The Union is making the first move. Last week, the President of the European Council and later the Commission published, one after the other, proposals for a common programme of the Atlantic Alliance, which the 27 Heads of State and Government will debate on Thursday and Friday in Brussels.

At the same time, in the Parliament we are finalising an even more substantial document on the future of relations between the world’s two leading economic powers. Before the American electoral college even declared Joe Biden’s victory and a month before he actually takes office, the EU’s three main institutions will have set out their vision for a revival of transatlantic relations.

For the first time in its history, the European Union is not waiting for the United States to define its position so that it can – with the usual exception France – follow in their footsteps. This is very different from what we have known so far, but where exactly do we stand now?

Not yet, and in fact very far from the United States of Europe, because the Europeans – first point – have not even sketched out a redefinition of the Alliance, which, is however absolutely necessary for its survival. They have not done so because there is still a big difference between those who are afraid that asserting the Union too quickly as a player on the international stage would speed up American withdrawal from the old continent; those who would like, on the contrary, to press ahead with European sovereignty based on a common defence; and finally those, the most numerous group, who are hesitating over every nuance of allegro ma non troppo.

The 27, it is a fact, still have no common position on the essential question. Therefore, they have been careful to formulate only those elements that pose the least problems, just as much among themselves as with the Americans. This is why – second point – we are still so far from a real revolution, although we cannot say that issues such as the fight against global warming, relations with China or the question of new technologies are negligible.

For want of a unity on the so difficult issue of its sovereignty, the Union proposes to the United States to act together when it comes to the balance of power between China and the Western democracies, the balance of power that will shape this century. It is doing so pragmatically, but clearly putting itself in the position – third point – of equal partner of the Americans; a position which the EU will end up occupying on the day when the two Atlantic powers have to divide up their roles in maintaining international stability, within two decades at the latest.

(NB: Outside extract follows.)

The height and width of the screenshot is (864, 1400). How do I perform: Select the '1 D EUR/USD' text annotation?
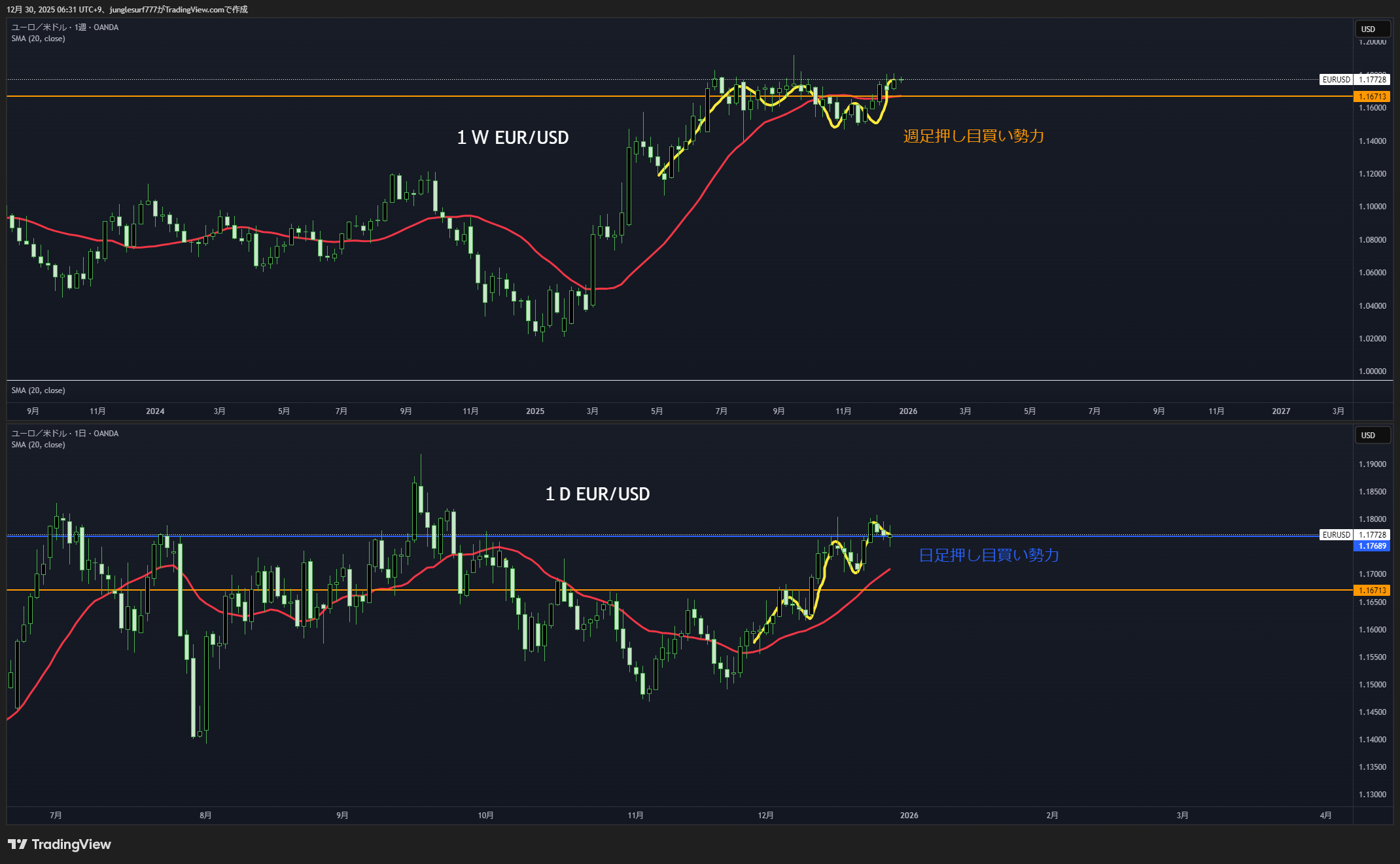(597, 494)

We are witnessing the beginning of a revolution, the first signs of a major turning point made inevitable by the emergence of China, the Asian reorientation of the United States and the four years’ term that is coming to an end in Washington. Without Donald Trump, without the doubt that he smeared on the American umbrella, and without the spotlight he shone on the weaknesses of American democracy, Europeans would not have come to where they are today: the first stirrings of a political power.